Friday, July 29, 2005

What’s That Barrel The Sherpas Are Carrying?



So much white space; so little intellect to fill it!

Someone is listening to the radio in the distance. I can hear a squawky voice reading what I think is news. The pips went off at some point so it is probably Radio 4. Being a new office I haven’t felt able to bring in the headphones to listen to music though many people here already do. This means that what I hear is the office itself, the hum of blowers, the flap of paper being moved about and the click of the security doors (No Tailgating please!). So today is just random stuff you guess? Probably! Nothing to write about that’s worth writing about. I have thought about a secret blog for sometime now, a document of the things I really feel, all thoughts that are just not suitable for wider reading. I’m not sure what the point would be other than to have a record of how I thought for sometime in the future. The first proper diary I mentioned in yesterday’s entry was closer to that as it was just handwritten rather than published to a medium accessible by billions of people. It would be naff to mention that I have no illusions that billions of people actually read it – most accesses are I'm sure, simply robots trawling for email addresses – but I will mention it anyway. The potential for billions of people to read it is there and that acts as a form of censorship.

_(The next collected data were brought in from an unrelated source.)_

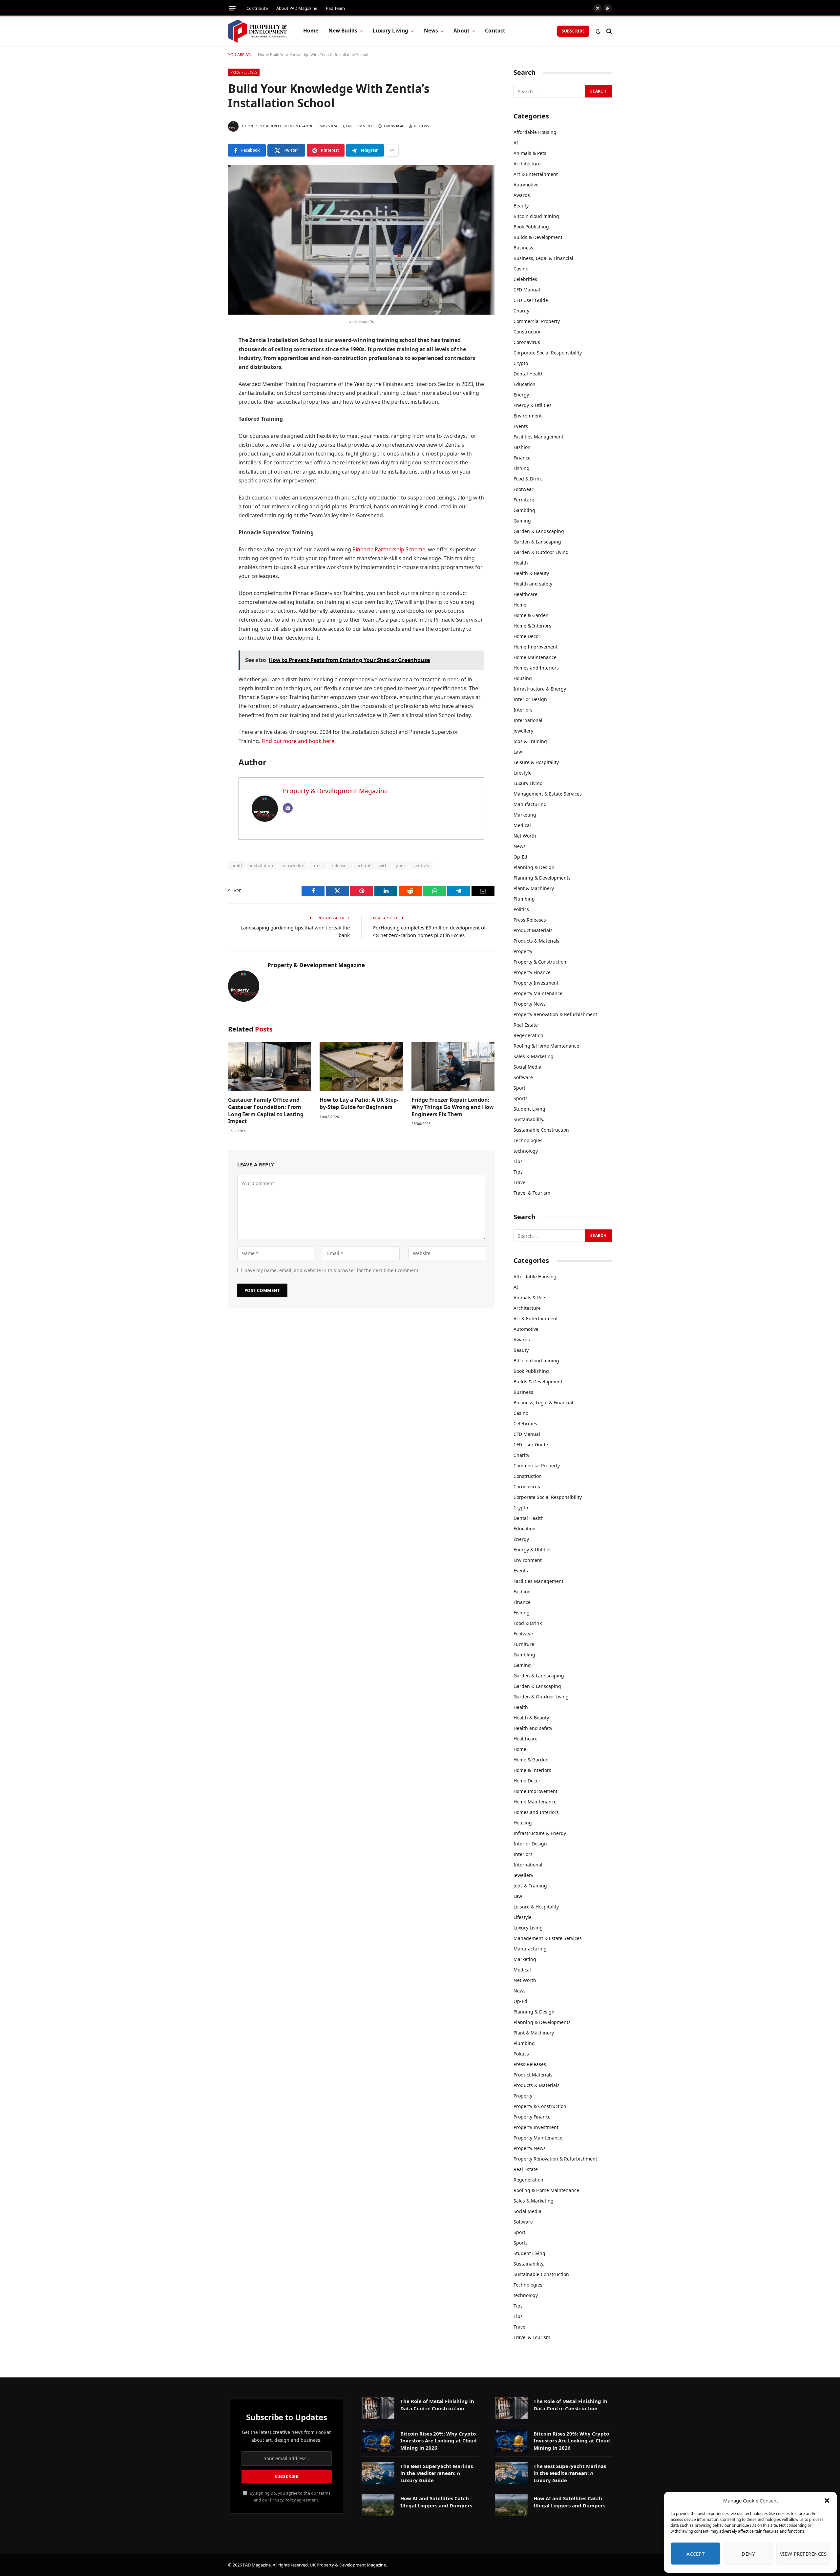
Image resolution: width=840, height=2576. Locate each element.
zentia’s (421, 865)
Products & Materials (536, 941)
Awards (522, 195)
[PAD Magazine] (257, 31)
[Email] (205, 441)
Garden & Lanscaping (537, 542)
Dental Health (529, 374)
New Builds (343, 30)
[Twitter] (205, 374)
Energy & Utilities (533, 405)
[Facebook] (205, 357)
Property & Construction (540, 962)
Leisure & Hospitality (536, 762)
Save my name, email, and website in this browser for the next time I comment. (332, 1270)
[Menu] (232, 8)
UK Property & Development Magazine (348, 2565)
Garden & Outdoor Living (541, 552)
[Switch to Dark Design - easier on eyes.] (598, 31)
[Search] (608, 31)
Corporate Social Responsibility (548, 353)
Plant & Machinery (534, 888)
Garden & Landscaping (539, 531)
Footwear (524, 489)
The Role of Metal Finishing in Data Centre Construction (437, 2404)
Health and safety (533, 584)
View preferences (803, 2553)
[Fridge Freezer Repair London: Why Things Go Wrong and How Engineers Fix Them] (452, 1066)
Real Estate (526, 1025)
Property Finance (532, 972)
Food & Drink (528, 479)
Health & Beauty (531, 573)
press (318, 865)
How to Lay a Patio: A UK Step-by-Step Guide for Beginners (359, 1103)
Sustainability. (529, 1119)
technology (526, 1151)
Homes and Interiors (536, 668)
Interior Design (530, 699)
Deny (748, 2553)
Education (525, 384)
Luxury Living (390, 30)
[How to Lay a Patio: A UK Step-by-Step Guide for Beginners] (361, 1066)
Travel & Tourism (532, 1193)
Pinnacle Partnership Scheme (388, 549)
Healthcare (525, 594)
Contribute (257, 8)
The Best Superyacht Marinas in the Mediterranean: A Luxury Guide (436, 2473)
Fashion (522, 447)
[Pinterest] (205, 408)
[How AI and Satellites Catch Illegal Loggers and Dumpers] (378, 2505)
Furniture (524, 500)
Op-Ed (520, 857)
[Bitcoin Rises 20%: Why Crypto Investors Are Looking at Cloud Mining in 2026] (378, 2441)
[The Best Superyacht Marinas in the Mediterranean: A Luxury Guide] (378, 2473)
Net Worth (525, 836)
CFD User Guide (531, 300)
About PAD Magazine (296, 8)
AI (516, 142)
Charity (521, 311)
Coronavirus (527, 342)
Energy (521, 395)
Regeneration (528, 1035)
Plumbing (524, 899)
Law (518, 752)
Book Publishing (531, 227)
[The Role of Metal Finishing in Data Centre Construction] (378, 2408)
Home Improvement (535, 647)
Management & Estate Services (548, 794)
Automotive (526, 184)
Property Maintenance (538, 993)
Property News (530, 1004)
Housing (523, 678)
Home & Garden (531, 615)
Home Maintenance (535, 657)
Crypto (521, 363)
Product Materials (533, 930)
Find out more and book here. (299, 741)
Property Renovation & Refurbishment (555, 1014)
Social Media (527, 1067)
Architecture (527, 163)
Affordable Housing (535, 132)
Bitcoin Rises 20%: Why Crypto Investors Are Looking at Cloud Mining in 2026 (438, 2440)
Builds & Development (538, 237)
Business (523, 248)
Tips (518, 1161)
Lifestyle (523, 773)
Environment (528, 416)
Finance (522, 458)
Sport (519, 1088)
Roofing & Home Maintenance (546, 1046)
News (431, 30)
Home (311, 30)
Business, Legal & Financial (543, 258)
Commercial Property (537, 321)
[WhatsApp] (205, 424)
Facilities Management (538, 437)
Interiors (523, 710)
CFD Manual (527, 290)
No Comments (361, 126)
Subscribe (573, 31)
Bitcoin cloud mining (536, 216)
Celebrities (525, 279)
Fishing (522, 468)
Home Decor (527, 636)
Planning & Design (534, 867)
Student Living (529, 1109)
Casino (521, 269)
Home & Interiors (532, 626)
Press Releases (244, 72)
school (363, 865)
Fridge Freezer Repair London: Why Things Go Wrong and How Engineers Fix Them (452, 1107)
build (236, 865)
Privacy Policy (283, 2500)
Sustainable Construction (541, 1130)
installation (261, 865)
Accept (695, 2553)
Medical (522, 825)
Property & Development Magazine (280, 126)
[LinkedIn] (205, 391)
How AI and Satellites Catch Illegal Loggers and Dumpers (436, 2501)
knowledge (293, 865)
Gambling (524, 510)
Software (523, 1077)
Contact (495, 30)
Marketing (525, 815)
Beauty (521, 205)
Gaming (522, 521)
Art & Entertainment (536, 174)
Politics (521, 909)
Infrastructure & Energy (540, 689)
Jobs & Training (530, 741)
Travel (520, 1182)
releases (340, 865)
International (528, 720)
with (383, 865)
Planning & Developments (542, 878)
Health (521, 563)
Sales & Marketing (534, 1056)
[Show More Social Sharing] (392, 150)
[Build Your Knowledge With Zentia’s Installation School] (361, 240)
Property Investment (536, 983)
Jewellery (523, 731)
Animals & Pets (530, 153)
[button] (827, 2500)
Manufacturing (530, 804)
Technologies (528, 1140)
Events (521, 426)
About (461, 30)
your (401, 865)
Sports (521, 1098)
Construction (528, 332)
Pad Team (335, 8)
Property (523, 951)
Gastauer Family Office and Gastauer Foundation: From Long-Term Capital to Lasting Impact (266, 1110)
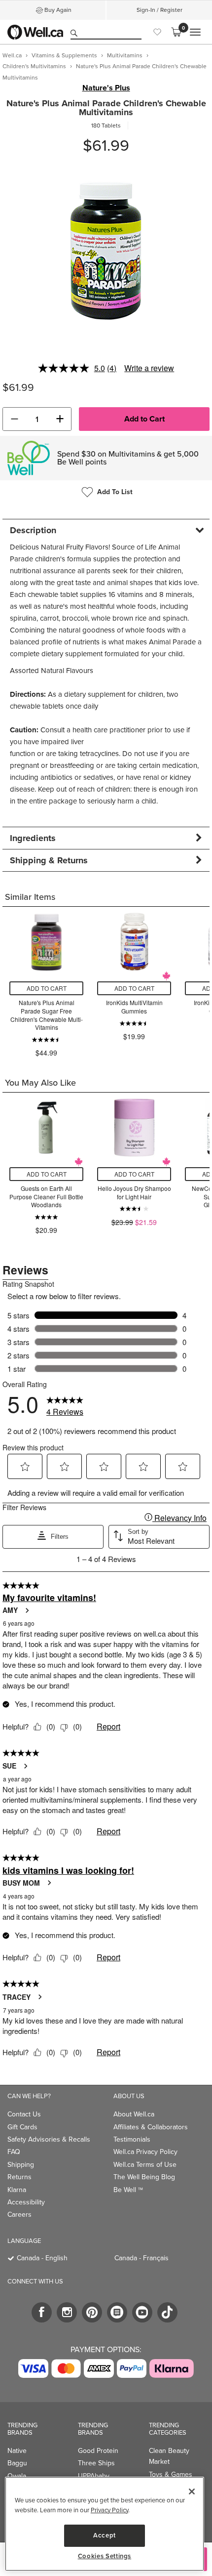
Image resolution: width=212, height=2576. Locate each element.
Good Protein (98, 2451)
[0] (176, 32)
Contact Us (24, 2114)
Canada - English (42, 2258)
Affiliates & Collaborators (150, 2127)
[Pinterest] (92, 2312)
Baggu (17, 2463)
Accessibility (26, 2202)
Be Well (128, 2190)
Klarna (16, 2190)
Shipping (20, 2164)
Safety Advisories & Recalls (48, 2139)
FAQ (13, 2152)
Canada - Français (141, 2258)
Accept (104, 2535)
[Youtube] (142, 2312)
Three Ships (96, 2463)
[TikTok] (167, 2312)
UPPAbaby (93, 2476)
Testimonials (131, 2139)
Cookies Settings (105, 2556)
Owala (16, 2476)
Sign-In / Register (159, 10)
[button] (14, 419)
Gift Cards (22, 2127)
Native (17, 2451)
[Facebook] (42, 2312)
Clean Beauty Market (169, 2456)
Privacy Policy (109, 2510)
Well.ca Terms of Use (145, 2164)
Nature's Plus (106, 88)
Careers (19, 2214)
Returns (19, 2177)
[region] (104, 2524)
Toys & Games (170, 2474)
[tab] (106, 530)
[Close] (192, 2491)
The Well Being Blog (144, 2177)
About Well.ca (133, 2114)
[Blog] (117, 2312)
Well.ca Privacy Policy (145, 2152)
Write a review (149, 368)
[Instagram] (67, 2312)
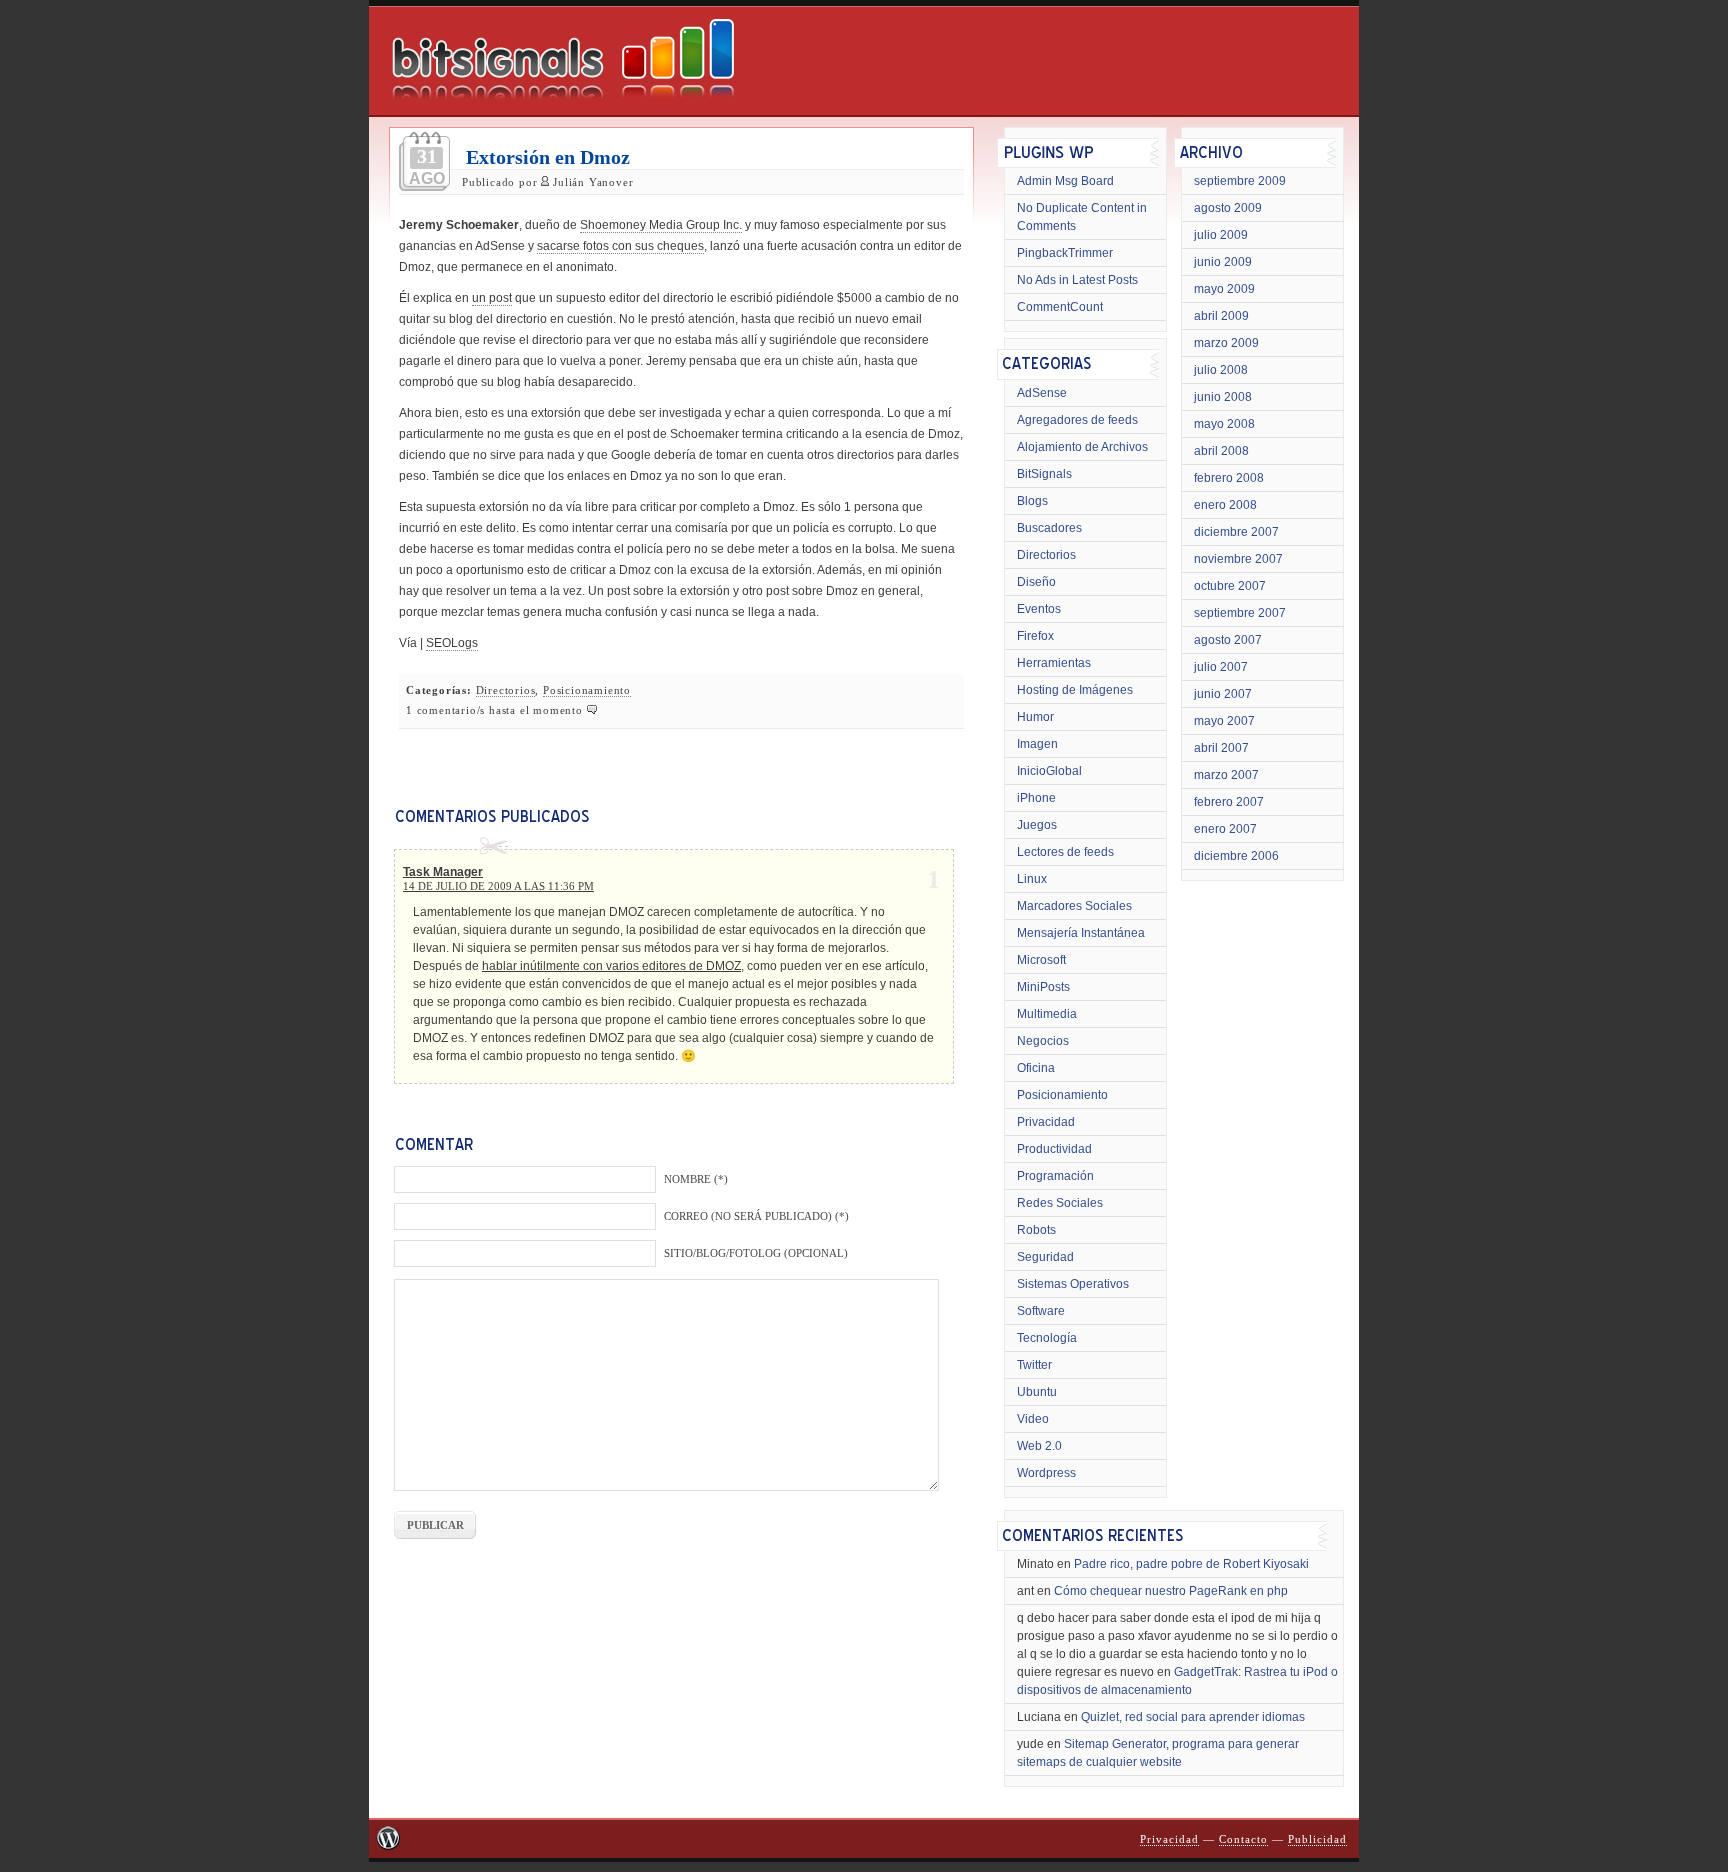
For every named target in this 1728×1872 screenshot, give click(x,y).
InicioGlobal (1049, 771)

Thinking about this has made me aware of the continuous micro-censorship which I have found myself doing on this blog and in other forms of communication. The teams we were in at the old company have been scattered across the North-West and we all keep in touch for professional and social reasons via instant messaging. I find myself having to read everything before I send it, often deleting whole lines. Instant messaging is like speech in a way though with speech you are not able to drag things back after you say them. IM is therefore removing any of the emotional content of the communication at least for me. All the inherent colour of language is removed. I resort to the Ceefax subtitle method of indicating irony by using exclamation marks but that gets annoying and it becomes difficult to tell if you are using irony/sarcasm or just emphasising something in the normal way of exclamation marks. If you are my one regular reader then you will detect the imminent arrival of my request for an Irony punctuation mark. I have a sneaky suspicion that this already exists - possibly that upside down question mark – but I am too lazy to do the clicks required to find out any more. I have just noticed that Word indicated that the single word – Probably – in a sentence on its own was grammatically incorrect. Putting the exclamation mark after it seemed like the right thing to do and it has indeed kept Word happy. I love instinct; the day I tried doubling quotations marks on a whim in a batch file and it worked was a good day. Small things hey?

So what is happening in the world? How can we give the right emphasis to the impact of these events on the world? War and Peace! Poverty and Richness! Hunger and Obesity! We have given a pound to each of the people at risk of starvation in Niger. Well we have given 33.3p and the other 66.6p has come from the rest of the world. In the spirit of thumbnail calculations, that’s probably the insurance for about 100 miles of the journey of one oil tanker.

I make no judgments! Oh those pesky exclamation marks! And here comes another one now.

Not rainy today but grey in the extreme. Thunder is due early tomorrow morning. Sapphire and Steel have been assigned.

1 comment:

Ed said...

V. important that we all do our bit to keep Word happy, else Mr Gates will slip Windows Vista into the local water supply.